説明

ウレタンフォーム積層体

【課題】中間層や補強層が不要で、且つ、生産性の高いウレタンフォーム積層体である。
【解決手段】第1ポリオール成分と、第1イソシアネート成分とを含む第1反応液を混合して発泡、硬化させた第1ウレタンフォーム層と、第2ポリオール成分と、第2イソシアネート成分とを含む第2反応液を混合して発泡、硬化させた第2ウレタンフォーム層とを備えるウレタンフォーム積層体であって、第2ウレタンフォーム層は、第1ウレタンフォーム層を形成する形成面に塗布した第1反応液の硬化中に、該第1反応液上に第2反応液を塗布することで、第1ウレタンフォーム層と一体的に形成されていることを特徴とする、ウレタンフォーム積層体である。

【発明の詳細な説明】
【技術分野】
【0001】
本発明は、ウレタンフォームの積層体に関し、特には、靴の中敷、異硬度緩衝材、シール部材、カーペットアンダーレイ、各種裏打ち材および制振シートなどに好適に使用し得る、生産性が高くて中間層や補強層を介在させる必要が無いウレタンフォーム積層体に関するものである。

指示
記事によると、このウレタンフォーム積層体はどのような用途に好適に使用できるとされていますか？

提供データ行

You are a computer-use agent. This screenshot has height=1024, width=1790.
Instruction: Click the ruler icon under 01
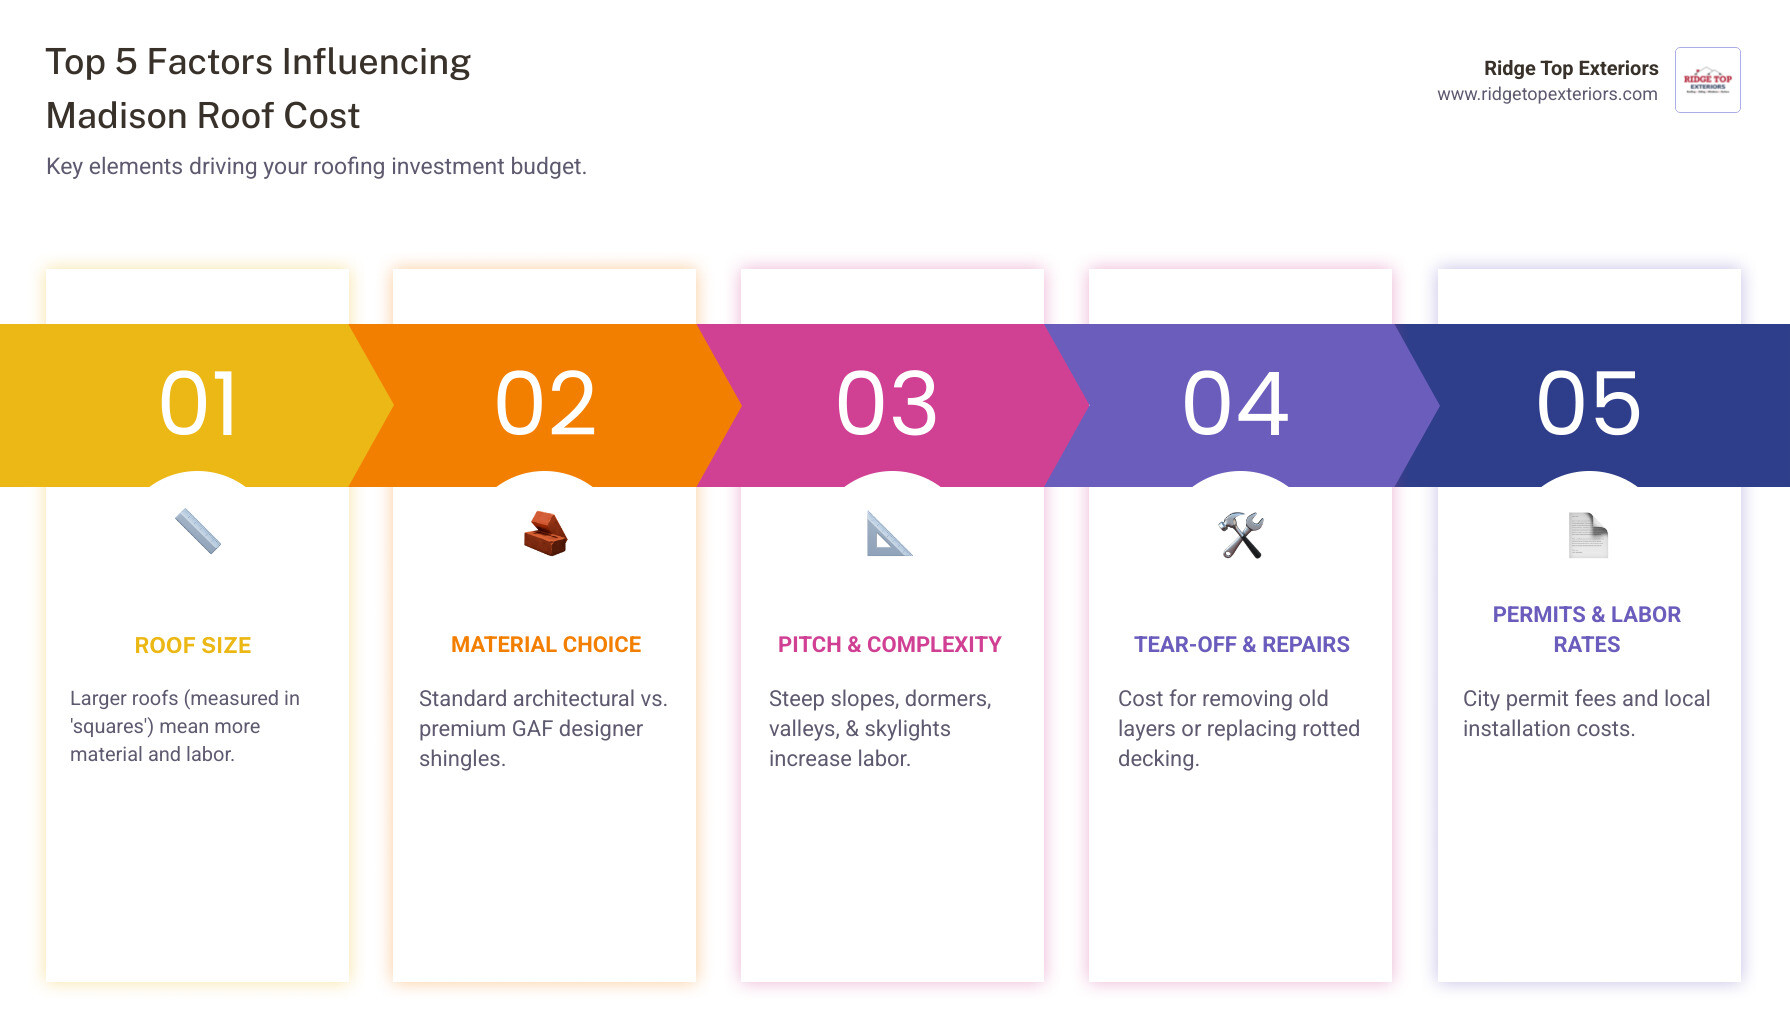pyautogui.click(x=198, y=532)
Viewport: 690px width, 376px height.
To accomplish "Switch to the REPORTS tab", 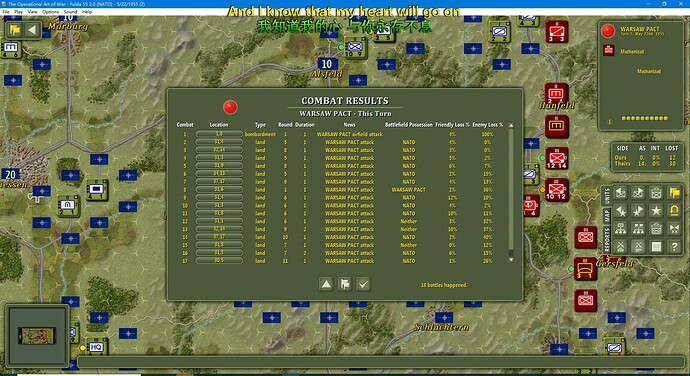I will click(x=607, y=240).
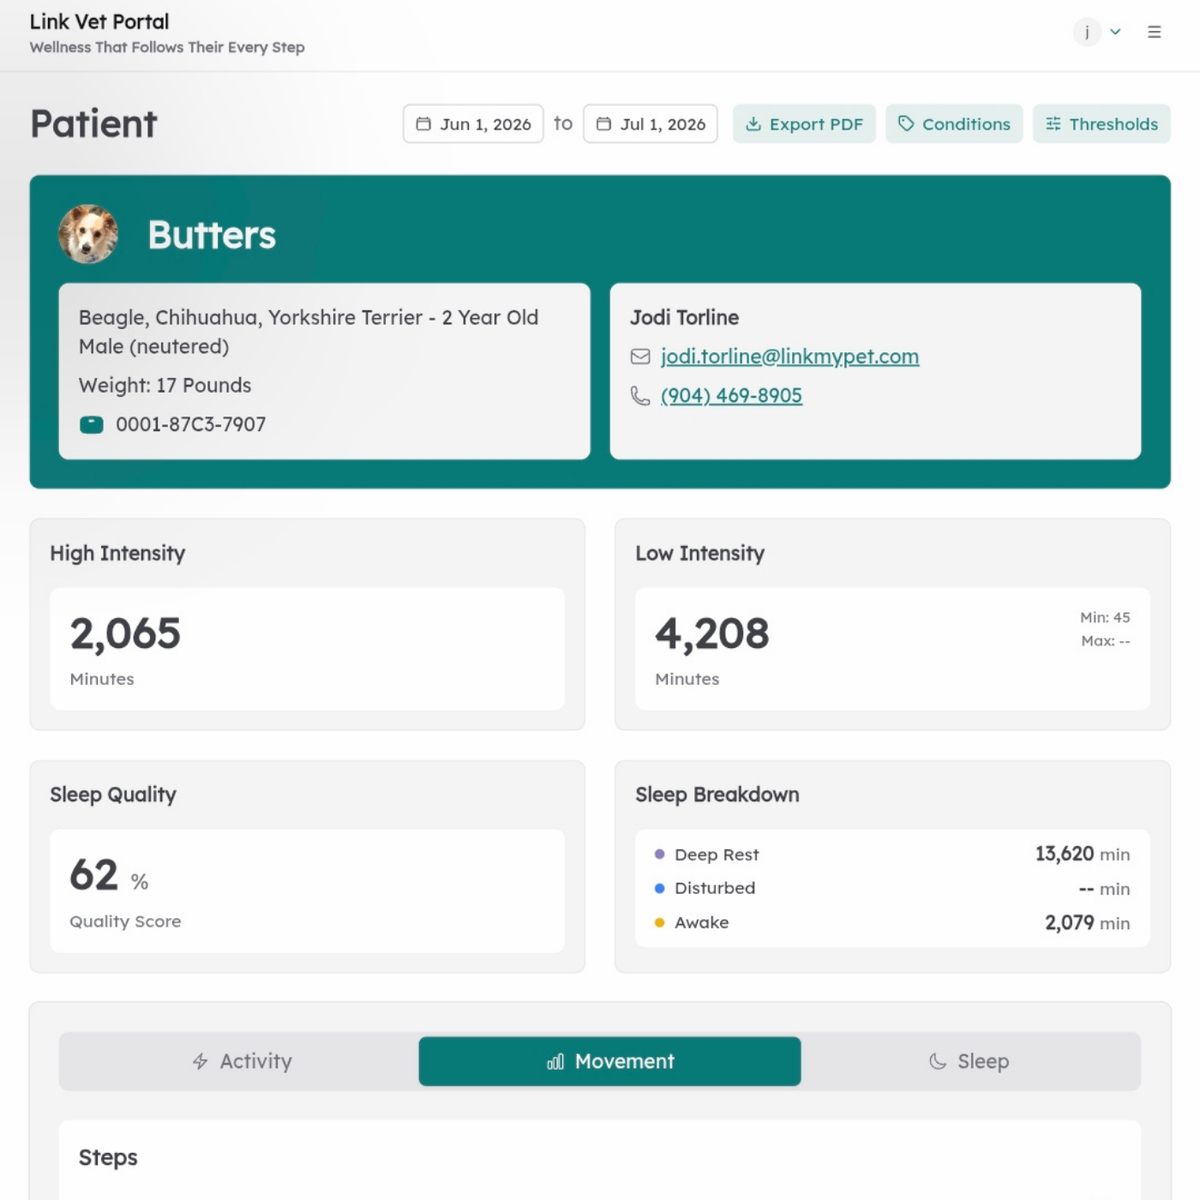Call the (904) 469-8905 phone link
The width and height of the screenshot is (1200, 1200).
731,396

出力結果
靴の中敷、異硬度緩衝材、シール部材、カーペットアンダーレイ、各種裏打ち材および制振シートなどです。